● What you have to do
Using the records below, report how many lines hold "banner", with no extra text.

● Records provided
####

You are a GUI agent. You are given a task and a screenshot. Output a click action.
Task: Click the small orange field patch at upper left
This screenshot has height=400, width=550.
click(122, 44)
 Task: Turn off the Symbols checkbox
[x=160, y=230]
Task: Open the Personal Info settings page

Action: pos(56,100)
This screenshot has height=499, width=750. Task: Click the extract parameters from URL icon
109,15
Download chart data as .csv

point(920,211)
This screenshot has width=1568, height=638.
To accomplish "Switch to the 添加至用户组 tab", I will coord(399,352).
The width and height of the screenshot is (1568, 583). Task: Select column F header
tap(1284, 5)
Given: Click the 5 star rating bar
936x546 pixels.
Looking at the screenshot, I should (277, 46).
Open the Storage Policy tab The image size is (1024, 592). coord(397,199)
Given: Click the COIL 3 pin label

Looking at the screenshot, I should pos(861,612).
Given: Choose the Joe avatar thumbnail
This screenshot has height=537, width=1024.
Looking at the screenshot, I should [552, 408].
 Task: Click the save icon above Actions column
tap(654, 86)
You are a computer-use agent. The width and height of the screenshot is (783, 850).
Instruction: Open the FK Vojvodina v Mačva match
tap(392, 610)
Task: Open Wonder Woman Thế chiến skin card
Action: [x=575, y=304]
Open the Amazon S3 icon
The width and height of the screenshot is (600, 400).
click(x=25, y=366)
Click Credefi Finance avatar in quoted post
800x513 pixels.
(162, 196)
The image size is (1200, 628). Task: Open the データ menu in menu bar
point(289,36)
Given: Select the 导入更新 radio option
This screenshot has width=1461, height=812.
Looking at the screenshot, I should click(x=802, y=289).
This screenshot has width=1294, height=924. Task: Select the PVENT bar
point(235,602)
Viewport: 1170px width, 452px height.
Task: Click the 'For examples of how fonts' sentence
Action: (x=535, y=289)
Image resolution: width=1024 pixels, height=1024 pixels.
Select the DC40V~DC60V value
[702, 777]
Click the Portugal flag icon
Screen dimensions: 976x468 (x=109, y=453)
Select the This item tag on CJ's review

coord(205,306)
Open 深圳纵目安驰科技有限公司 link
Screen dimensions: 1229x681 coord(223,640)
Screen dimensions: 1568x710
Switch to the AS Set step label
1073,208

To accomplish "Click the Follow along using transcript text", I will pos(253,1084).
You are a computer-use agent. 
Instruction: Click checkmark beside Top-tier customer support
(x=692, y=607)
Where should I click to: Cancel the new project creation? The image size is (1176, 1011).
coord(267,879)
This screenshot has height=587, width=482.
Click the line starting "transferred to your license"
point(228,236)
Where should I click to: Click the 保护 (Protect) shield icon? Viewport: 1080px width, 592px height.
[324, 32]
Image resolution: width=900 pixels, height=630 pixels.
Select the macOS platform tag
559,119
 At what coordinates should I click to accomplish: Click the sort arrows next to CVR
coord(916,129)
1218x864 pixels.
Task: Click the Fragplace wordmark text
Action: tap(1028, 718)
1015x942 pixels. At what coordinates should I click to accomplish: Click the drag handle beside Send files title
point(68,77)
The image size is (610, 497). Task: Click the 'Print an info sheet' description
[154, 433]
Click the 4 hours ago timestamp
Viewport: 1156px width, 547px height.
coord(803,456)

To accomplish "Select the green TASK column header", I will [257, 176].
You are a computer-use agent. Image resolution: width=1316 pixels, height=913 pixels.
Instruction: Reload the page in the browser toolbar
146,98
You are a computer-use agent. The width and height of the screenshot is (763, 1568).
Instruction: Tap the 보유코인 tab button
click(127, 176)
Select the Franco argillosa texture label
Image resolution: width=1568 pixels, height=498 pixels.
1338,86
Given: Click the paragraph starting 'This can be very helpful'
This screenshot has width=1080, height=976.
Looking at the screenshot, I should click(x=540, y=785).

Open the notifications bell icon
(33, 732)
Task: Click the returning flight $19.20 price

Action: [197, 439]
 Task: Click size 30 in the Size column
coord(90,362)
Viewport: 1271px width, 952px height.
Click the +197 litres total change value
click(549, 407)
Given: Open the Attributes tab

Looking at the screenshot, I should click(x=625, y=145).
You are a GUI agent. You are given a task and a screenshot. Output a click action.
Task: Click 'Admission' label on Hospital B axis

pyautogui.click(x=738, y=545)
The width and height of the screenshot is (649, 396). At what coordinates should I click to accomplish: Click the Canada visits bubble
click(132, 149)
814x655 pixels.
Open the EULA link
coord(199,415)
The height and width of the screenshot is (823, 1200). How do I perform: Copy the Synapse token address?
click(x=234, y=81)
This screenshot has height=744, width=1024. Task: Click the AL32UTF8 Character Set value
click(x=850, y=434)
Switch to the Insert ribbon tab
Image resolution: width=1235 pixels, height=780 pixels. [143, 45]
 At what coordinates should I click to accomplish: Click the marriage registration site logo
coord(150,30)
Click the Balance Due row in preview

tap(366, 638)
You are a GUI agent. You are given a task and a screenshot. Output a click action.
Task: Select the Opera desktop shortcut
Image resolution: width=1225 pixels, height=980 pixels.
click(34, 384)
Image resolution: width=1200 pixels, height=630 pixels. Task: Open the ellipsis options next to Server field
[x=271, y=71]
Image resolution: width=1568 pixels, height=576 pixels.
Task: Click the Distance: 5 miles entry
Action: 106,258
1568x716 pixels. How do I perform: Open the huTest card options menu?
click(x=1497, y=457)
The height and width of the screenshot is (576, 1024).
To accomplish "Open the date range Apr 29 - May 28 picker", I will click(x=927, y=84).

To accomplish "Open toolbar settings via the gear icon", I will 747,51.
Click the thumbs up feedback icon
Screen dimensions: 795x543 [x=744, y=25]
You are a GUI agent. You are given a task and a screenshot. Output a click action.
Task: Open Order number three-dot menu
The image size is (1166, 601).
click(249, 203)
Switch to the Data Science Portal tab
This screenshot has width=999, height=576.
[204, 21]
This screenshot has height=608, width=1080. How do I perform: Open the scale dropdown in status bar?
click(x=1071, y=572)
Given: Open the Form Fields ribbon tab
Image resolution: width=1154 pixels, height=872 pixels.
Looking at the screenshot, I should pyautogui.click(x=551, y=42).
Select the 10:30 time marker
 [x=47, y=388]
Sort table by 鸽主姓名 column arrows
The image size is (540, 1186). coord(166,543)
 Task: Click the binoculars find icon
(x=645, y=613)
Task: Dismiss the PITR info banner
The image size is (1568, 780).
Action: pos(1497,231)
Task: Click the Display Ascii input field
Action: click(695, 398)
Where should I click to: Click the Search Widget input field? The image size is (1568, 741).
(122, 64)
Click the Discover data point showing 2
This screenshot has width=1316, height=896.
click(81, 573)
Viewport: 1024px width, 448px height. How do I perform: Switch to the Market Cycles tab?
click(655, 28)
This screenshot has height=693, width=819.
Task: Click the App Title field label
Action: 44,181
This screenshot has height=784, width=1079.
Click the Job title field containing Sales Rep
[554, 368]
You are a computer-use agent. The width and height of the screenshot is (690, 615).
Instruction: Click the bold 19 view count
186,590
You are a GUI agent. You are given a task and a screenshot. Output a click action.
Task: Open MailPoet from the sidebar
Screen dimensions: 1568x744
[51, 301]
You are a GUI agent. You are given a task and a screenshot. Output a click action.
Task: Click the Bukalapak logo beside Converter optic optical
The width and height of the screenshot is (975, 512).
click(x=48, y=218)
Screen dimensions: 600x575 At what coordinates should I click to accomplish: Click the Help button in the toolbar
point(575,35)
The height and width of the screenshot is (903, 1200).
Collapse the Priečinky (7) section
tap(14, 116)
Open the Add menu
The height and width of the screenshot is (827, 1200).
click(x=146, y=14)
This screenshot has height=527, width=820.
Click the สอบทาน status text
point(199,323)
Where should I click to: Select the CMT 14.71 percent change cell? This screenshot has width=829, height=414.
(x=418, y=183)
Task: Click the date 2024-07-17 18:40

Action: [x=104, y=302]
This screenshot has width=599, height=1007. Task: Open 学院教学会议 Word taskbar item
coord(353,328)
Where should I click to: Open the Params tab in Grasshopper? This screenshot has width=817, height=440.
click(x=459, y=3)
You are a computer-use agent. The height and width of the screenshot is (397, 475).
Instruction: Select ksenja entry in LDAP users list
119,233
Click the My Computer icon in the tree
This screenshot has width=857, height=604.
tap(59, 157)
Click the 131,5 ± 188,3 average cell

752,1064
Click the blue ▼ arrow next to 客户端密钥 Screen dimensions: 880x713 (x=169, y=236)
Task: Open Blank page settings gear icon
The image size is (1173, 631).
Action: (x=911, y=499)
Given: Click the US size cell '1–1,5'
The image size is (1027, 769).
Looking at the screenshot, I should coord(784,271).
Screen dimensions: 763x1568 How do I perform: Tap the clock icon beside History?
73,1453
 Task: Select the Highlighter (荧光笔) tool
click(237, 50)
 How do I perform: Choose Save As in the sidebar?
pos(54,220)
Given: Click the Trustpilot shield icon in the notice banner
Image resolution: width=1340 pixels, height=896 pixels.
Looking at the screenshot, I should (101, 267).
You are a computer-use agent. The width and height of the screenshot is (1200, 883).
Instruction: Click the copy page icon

####

● Problem solution
2